Within a one-block radius around the IAPM mall (999 Huaihai Middle Rd, Xuhui Qu, Shanghai Shi, China), you can find some wonderful food and plan a very fun evening.
It's very easy to get to this bustling part of the French Concession, and Huaihai Road presents numerous distractions and diversions (from the big IAPM mall to lots of big chain stores alongside interesting cafes and restaurants). This street used to be known as the Avenue Joffre, and was built in 1901 as Rue Sikiang. The street name changed several times until its current name was chosen in 1950 in honour of a military campaign that contributed to the end of the Chinese Civil War in 1949.
Middle Huaihai Road is 5.5 kilometres long and Metro Line 1 runs right under the road, with a stop at the IAPM mall called South Shaanxi Road (you can also access lines 10 and 12 from this stop). Take exit 7 from the metro to access Nanchang Road (right behind the IAPM mall; Nanchang Road runs parallel to Middle Huaihai Road). When you exit from the metro, you will walk a few steps and should find yourself facing Nanchang Road.
You will find some delicious soup dumplings, Shanghai's iconic xiaolongbao, waiting for you on Nanchang Road. These delicious morsels deserve the wonderful reputation they have, and if you go to a small restaurant called Loushi Dumpling Shop (南昌路601号) at 601 Nanchang Lu, you'll find towers of bamboo baskets full of these treasures. Definitely start your evening here, and keep in mind that xiaolongbao aren't typically eaten into the evening, so you'll want to get some before 7 pm. Technique is important with xiaolongbao: put the dumpling in a spoon and hold it with chopsticks, nibble a tiny bite into the dumpling skin and then suck the soup out through the small hole. Try to suck all of the soup out before popping the rest of the dumpling in for chewing and savouring.
Right alongside this restaurant, towards Xiangyang Nan Lu, you'll find a Spread the Bagel shop (I've heard some people claim this shop has the best bagels in the city), a tea shop called TPlus where you can sample bubble tea and cheese tea (I tried the Oolong Cheese Tea with 30 per cent sugar and bubbles and it was delicious: imagine liquified cheesecake on top of oolong bubble tea and you'll be able to conceptualize this treat). And right next to the tea shop is a little family restaurant with a green sign where you can get amazing Lanzhou-style hand-pulled noodles and Chinese hamburgers.
In Shanghai, Lanzhou-style noodles are typically offered in family-run Muslim shops operated by people who have moved from the northwestern part of China. You can watch the noodles being made at the front of the shop, where a man pulls, stretches, and slaps piles of dough for several minutes; as a result of the vigorous movement, the gluten starts to stretch and latch and noodles magically appear out of nowhere.

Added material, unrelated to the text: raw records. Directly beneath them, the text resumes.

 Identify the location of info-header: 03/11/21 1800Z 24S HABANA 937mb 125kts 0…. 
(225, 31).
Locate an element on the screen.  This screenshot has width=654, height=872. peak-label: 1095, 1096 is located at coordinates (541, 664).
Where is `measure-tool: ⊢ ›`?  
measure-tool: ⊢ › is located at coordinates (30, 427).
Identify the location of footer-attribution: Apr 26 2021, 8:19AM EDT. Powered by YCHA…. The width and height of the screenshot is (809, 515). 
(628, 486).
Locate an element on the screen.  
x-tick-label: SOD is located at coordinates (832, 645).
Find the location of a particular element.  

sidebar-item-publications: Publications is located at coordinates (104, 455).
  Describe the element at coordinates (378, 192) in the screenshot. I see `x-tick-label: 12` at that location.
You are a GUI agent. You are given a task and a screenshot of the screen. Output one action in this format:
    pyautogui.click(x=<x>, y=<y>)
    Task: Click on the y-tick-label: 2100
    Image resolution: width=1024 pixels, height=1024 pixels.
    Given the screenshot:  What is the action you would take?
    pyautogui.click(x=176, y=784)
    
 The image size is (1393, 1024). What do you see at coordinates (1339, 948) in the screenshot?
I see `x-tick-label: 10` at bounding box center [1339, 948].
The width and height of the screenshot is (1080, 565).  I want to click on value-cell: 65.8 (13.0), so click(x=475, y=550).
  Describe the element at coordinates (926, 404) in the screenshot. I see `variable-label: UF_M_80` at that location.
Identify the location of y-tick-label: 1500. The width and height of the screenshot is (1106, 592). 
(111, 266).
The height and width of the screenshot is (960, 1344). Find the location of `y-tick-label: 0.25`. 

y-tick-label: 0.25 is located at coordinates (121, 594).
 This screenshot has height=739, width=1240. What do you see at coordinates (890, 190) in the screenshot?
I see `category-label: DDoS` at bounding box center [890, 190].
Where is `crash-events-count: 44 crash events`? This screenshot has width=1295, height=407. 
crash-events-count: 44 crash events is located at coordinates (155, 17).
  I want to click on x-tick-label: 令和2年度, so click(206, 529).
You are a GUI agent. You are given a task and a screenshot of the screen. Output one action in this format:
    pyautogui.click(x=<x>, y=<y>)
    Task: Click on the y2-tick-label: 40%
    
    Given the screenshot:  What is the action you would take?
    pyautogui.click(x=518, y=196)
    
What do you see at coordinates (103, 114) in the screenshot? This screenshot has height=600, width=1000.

It's a very impressive process, and the noodles are typically served in a beef and cilantro-infused broth, often with thin slices of beef. You can look for niú ròu miàn (牛肉面) (this just means beef noodles). Chinese hamburgers are called rou jia mo (肉夹馍) and date back almost 2000 years from the city of Xian. They are really delicious and we sampled some of the best we've had in China at this little shop on Nanchang Road.
Once you've wandered along Nanchang Road and had your fill of dumplings, noodles and sweet tea, and purchased your bagels for the next morning, you have a lot of options for enjoying drinks and conversation with friends. At the corner of Middle Huaihai Road and Donghu Road is Liquid Laundry, a favourite amongst expats. There is a very good selection of domestic and imported beer here, and the atmosphere is funky and modern. You have to take the elevator up to the second floor to get to the bar. A friend also claims Liquid Laundry has the best french fries in town but I haven't sampled them myself to validate the claim. Maybe next time!
A few steps along Donghu Road from Liquid Laundry is Shanghai Brewery and you can find some nice local beers on tap here. And right next to Shanghai Brewery is Sichuan Citizen. Their signature cocktail is a very tasty basil gimlet and this is worth a stop. Some people love the food here, too. It's not a personal favourite (I find the food to be quite oily) but lots of people love it and you might want to check it out.
Across from Shanghai Brewery is a night club called The Parrot (7 Donghu Lu,near Huaihai Zhong Lu东湖路7号, 近淮海中路) and if you like disco balls and '80s music, you might want to round out your night here. We popped in recently and it was a fun place on a Friday night.
All of this fun exists within a very short block along Middle Huaihai Road, so if you're looking for a fun evening in the city, this could be your next destination. Enjoy!